Les Amis de Beauford Delaney is supporting the completion of


the first full-length documentary about Beauford.

Join us in making this video tribute to Beauford a reality!



Saturday, June 24, 2017

Beauford in "Psychology and Art" - Part 2

Continued from Part 1.

Dr. Robert Brubaker and the students attending the Kentucky Institute of International Studies course on Psychology and Art are living in a hostel across the street from Sainte-Anne's Hospital, where Beauford spent the last four years of his life. They will visit the hospital to learn about art therapy and view artwork created by hospital patients.

Insignia - Sainte-Anne's Hospital
© Discover Paris!

◆ WHAT NEEDS TO BE DONE:
From the Beauford Delaney page above:
(a) What is Les Amis de Beauford Delaney supporting the completion of?
(b) How long did Beauford spend at Sainte-Anne's Hospital?
(c) What will the students learn about when they visit the hospital?

◆ SUPPLIED DATA:
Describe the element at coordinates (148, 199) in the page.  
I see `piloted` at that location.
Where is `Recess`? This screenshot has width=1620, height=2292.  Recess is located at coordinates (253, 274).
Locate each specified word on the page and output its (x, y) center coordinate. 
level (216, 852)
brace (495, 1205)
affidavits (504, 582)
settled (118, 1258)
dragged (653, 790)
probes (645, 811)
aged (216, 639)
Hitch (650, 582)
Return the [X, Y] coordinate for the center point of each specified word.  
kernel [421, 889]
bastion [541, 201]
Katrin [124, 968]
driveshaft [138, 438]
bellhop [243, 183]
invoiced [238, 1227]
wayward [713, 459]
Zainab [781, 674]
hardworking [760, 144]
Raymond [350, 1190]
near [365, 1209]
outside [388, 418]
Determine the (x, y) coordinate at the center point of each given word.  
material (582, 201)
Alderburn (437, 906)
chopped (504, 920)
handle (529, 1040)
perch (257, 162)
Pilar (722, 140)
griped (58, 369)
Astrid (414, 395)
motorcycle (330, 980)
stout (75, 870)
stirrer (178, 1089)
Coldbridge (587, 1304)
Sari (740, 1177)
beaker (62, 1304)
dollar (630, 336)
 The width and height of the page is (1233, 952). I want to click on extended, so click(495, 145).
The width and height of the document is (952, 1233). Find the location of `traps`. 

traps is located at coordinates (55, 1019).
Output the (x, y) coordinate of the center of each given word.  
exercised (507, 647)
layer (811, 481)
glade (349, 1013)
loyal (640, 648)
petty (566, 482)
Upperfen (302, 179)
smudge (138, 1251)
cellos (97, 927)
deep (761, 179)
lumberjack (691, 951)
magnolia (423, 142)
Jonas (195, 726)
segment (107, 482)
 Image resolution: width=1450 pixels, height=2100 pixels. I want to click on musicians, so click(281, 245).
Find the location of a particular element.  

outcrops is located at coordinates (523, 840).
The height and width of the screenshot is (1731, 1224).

◆ TASK RESPONSE:
(a) The first full-length documentary about Beauford.
(b) The last four years of his life.
(c) Art therapy.